*** Block opens ***
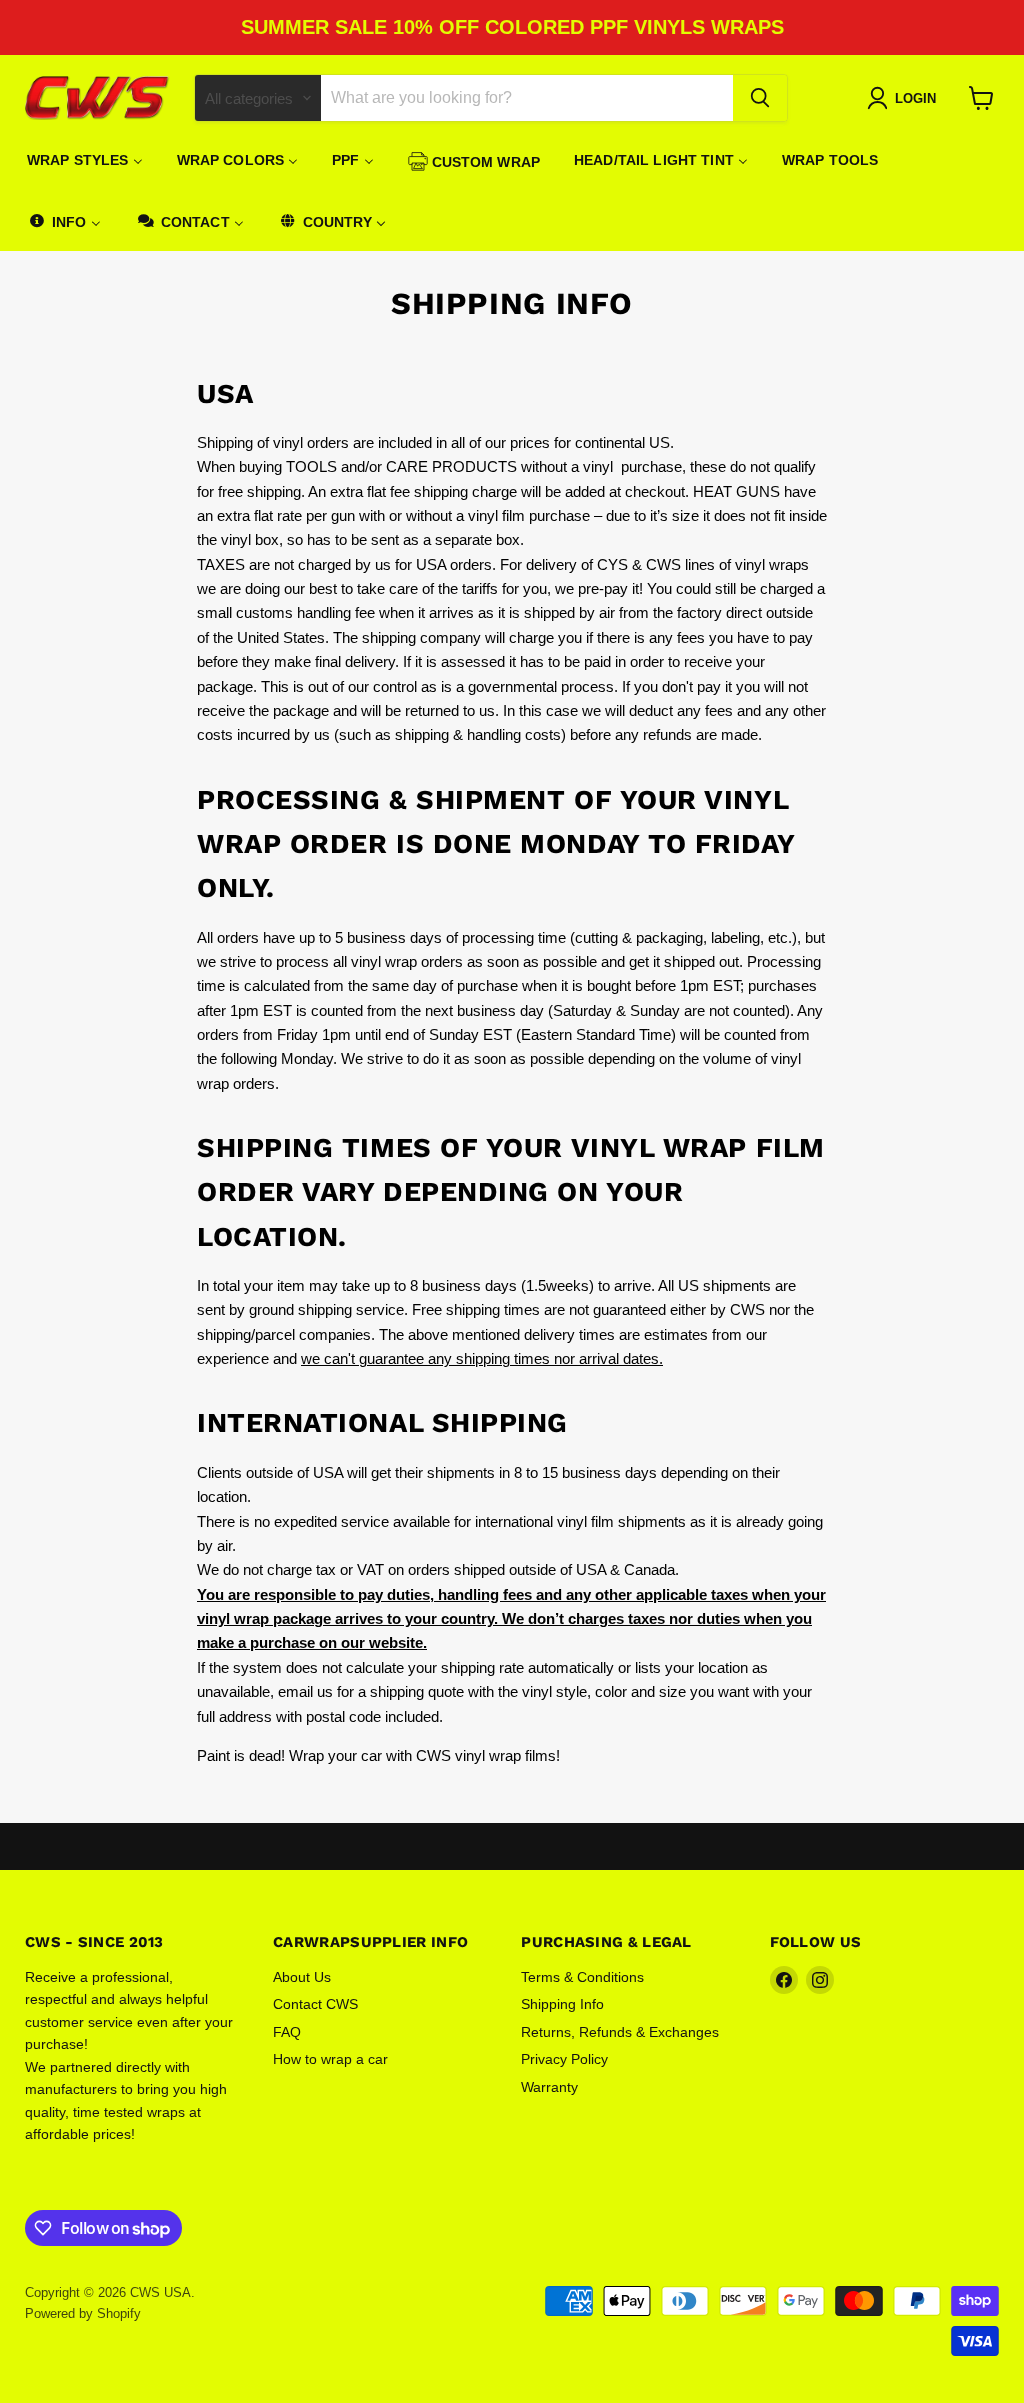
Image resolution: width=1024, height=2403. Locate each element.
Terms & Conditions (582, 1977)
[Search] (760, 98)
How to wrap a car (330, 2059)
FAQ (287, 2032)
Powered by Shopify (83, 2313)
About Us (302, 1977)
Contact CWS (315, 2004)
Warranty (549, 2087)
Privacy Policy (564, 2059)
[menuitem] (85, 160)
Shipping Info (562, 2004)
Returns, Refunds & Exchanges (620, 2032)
*** Block closes ***
*** Block opens ***
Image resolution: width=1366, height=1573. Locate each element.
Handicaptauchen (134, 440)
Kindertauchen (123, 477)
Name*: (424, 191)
*** Block closes ***
*** Block opens ***
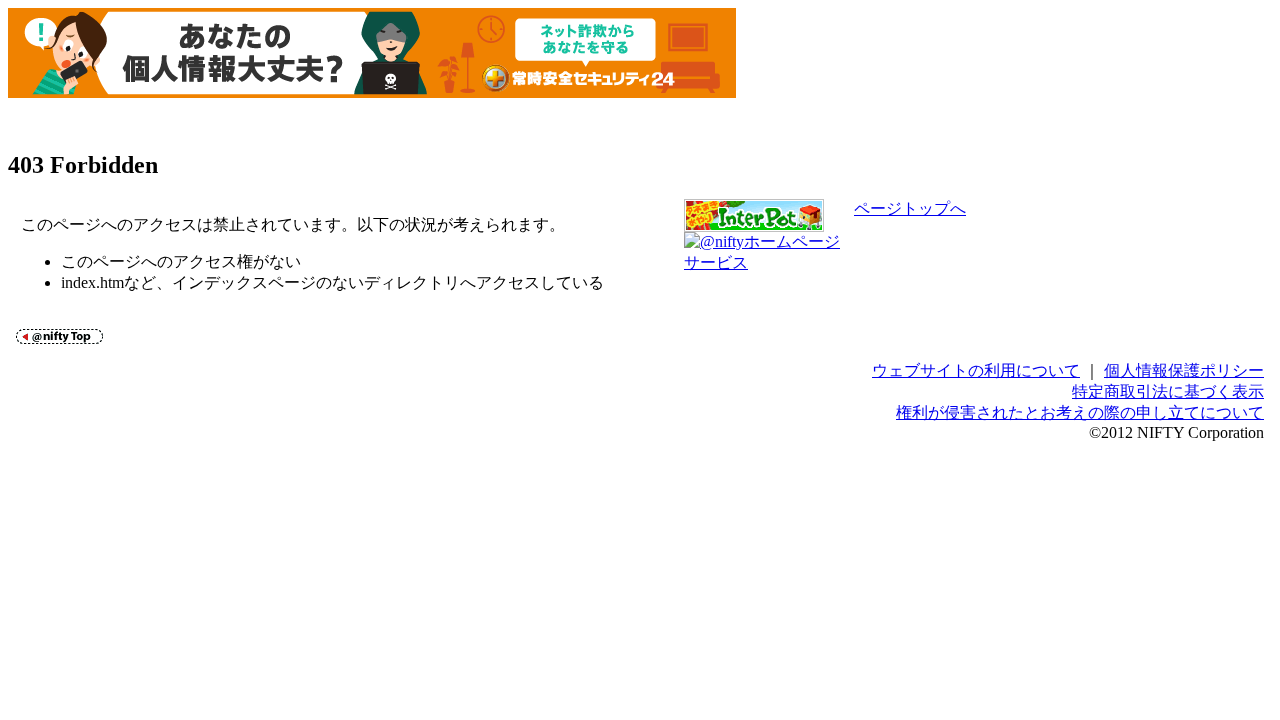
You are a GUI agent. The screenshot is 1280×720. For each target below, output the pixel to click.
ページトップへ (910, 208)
*** Block closes ***
= Prompt =
Select all lines with the word "width" from the entries above.

= Solution below =
Image resolution: width=1024, height=2403. Locate each element.
Image resolution: width=1366, height=1573. Locate each element.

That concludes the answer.